------ DATA SUPPLIED
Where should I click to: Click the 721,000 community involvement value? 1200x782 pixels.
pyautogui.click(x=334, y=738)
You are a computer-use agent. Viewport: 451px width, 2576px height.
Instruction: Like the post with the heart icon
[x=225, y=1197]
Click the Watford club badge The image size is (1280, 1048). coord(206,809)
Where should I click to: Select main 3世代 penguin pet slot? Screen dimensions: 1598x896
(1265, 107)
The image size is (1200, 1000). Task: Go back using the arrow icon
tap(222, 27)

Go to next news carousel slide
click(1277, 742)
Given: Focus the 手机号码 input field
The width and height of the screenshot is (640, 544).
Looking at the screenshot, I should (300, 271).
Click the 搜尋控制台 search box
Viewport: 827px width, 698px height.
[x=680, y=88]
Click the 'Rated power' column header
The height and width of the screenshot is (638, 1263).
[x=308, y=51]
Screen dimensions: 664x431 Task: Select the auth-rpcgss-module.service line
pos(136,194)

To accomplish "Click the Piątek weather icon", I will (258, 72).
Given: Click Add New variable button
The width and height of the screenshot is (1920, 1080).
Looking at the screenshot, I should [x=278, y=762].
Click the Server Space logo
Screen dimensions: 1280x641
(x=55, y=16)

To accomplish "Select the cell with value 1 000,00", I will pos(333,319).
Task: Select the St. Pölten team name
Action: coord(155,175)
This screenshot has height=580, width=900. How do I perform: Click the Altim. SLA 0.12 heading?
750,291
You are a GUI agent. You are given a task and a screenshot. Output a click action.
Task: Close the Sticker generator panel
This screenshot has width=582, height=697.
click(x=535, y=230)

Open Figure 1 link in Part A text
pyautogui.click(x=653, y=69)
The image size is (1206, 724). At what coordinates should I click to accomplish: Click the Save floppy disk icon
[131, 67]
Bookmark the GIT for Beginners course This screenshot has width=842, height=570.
------------
WHAT IS NEEDED | Each record above should be repeated exactly.

OUTPUT OF THE EXERCISE |
Where should I click to: Click the 721,000 community involvement value? 1200x782 pixels.
pyautogui.click(x=334, y=738)
You are a computer-use agent. Viewport: 451px width, 2576px height.
Instruction: Like the post with the heart icon
[x=225, y=1197]
Click the Watford club badge The image size is (1280, 1048). coord(206,809)
Where should I click to: Select main 3世代 penguin pet slot? Screen dimensions: 1598x896
(1265, 107)
The image size is (1200, 1000). Task: Go back using the arrow icon
tap(222, 27)

Go to next news carousel slide
click(1277, 742)
Given: Focus the 手机号码 input field
The width and height of the screenshot is (640, 544).
Looking at the screenshot, I should (300, 271).
Click the 搜尋控制台 search box
Viewport: 827px width, 698px height.
[x=680, y=88]
Click the 'Rated power' column header
The height and width of the screenshot is (638, 1263).
[x=308, y=51]
Screen dimensions: 664x431 Task: Select the auth-rpcgss-module.service line
pos(136,194)

To accomplish "Click the Piątek weather icon", I will (258, 72).
Given: Click Add New variable button
The width and height of the screenshot is (1920, 1080).
Looking at the screenshot, I should [x=278, y=762].
Click the Server Space logo
Screen dimensions: 1280x641
(x=55, y=16)

To accomplish "Select the cell with value 1 000,00", I will pos(333,319).
Task: Select the St. Pölten team name
Action: coord(155,175)
This screenshot has height=580, width=900. How do I perform: Click the Altim. SLA 0.12 heading?
750,291
You are a GUI agent. You are given a task and a screenshot. Output a click action.
Task: Close the Sticker generator panel
This screenshot has width=582, height=697.
click(x=535, y=230)

Open Figure 1 link in Part A text
pyautogui.click(x=653, y=69)
The image size is (1206, 724). At what coordinates should I click to accomplish: Click the Save floppy disk icon
[131, 67]
Bookmark the GIT for Beginners course This screenshot has width=842, height=570.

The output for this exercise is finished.